2. Adding the water and fish sauce: Standing back and pouring slowly so the caramel does not boil over, add the water and fish sauce mixture. Don’t worry if the caramel hardens; it will melt again as it boils. Stir and let the caramel boil until you have a smooth, thick sauce, about 4 minutes. Add the shallots, reduce the heat to low, and simmer for 2 minutes. Set the pan aside. (You can make the caramel sauce ahead and keep it refrigerated in a jar for weeks.)
3. Trimming the scallops: Examine the scallops. Most come with an opaque squareish hard bit attached to one side. This is a muscle that attaches the scallop to the shell and while not inedible, it is neither sweet nor tender and is best removed. Do so by taking hold of this little muscle with one hand and pulling: it will strip off easily.
4. Braising the scallops: Bring the caramel sauce back to a very low simmer over medium-low heat in the same skillet you made it. Stir in the red pepper flakes and the white part of the scallions. Add the scallops in a single layer, partially cover, and simmer very gently for 4 or 5 minutes. Gently turn the scallops, using a small spatula or a pair of tongs, and continue to simmer until just cooked through, another 3 to 5 minutes. If unsure, nick a single scallop with a sharp thin-bladed knife and peek to check that there is just the slightest bit of translucence in the center.

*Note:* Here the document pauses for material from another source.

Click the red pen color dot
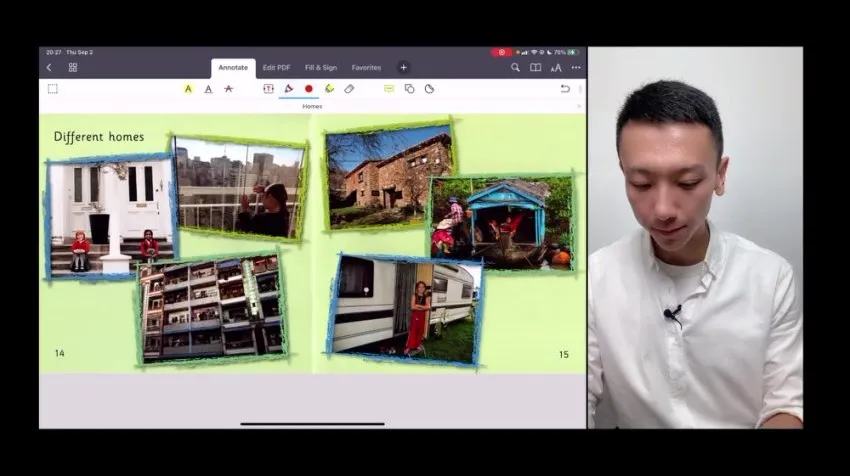 click(309, 89)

5. Serving: Transfer the scallops to warm plates and spoon over some of the sauce. Garnish with the scallion greens and serve immediately.
Shopping for Sea Scallops:
Be sure to buy “dry” sea scallops at the market. If they aren’t labeled, ask. The less expensive, and much inferior, alternative is “wet” scallops, which have been soaked in a sodium phosphate solution to plump them and extend their shelf life. Besides bearing a label that should say something like “25 percent water added,” wet scallops will look watery and milky. Not only do you end up paying for water that then leaks out the minute the scallops hit a hot pan, making sautéing them difficult; but the flavor of these scallops is chemical-tainted and rather nasty. If wet scallops are all you can find, change your menu.
Chinese Brown Sugar:
The traditional basis for kho is an unrefined cane sugar, found in Asian markets as Chinese brown sugar or slab sugar, or as panela in Latin markets. This hard sugar comes in caramel-colored wafers or slabs that you dissolve in water to make a quick caramel. The same results can be obtained using ordinary granulated sugar cooked to caramel, the main difference being that there isn’t the fear of having the sugar seize and crystallize with slab sugar, so there’s not the concern of overstirring.
Light-bodied white with a touch of sweetness and crisp acidity—off-dry Chenin Blanc from California or Washington state, or Riesling from Germany.
The caramel braising sauce can be made weeks in advance and kept in a jar in the refrigerator until you’re ready to braise (Steps 1 and 2).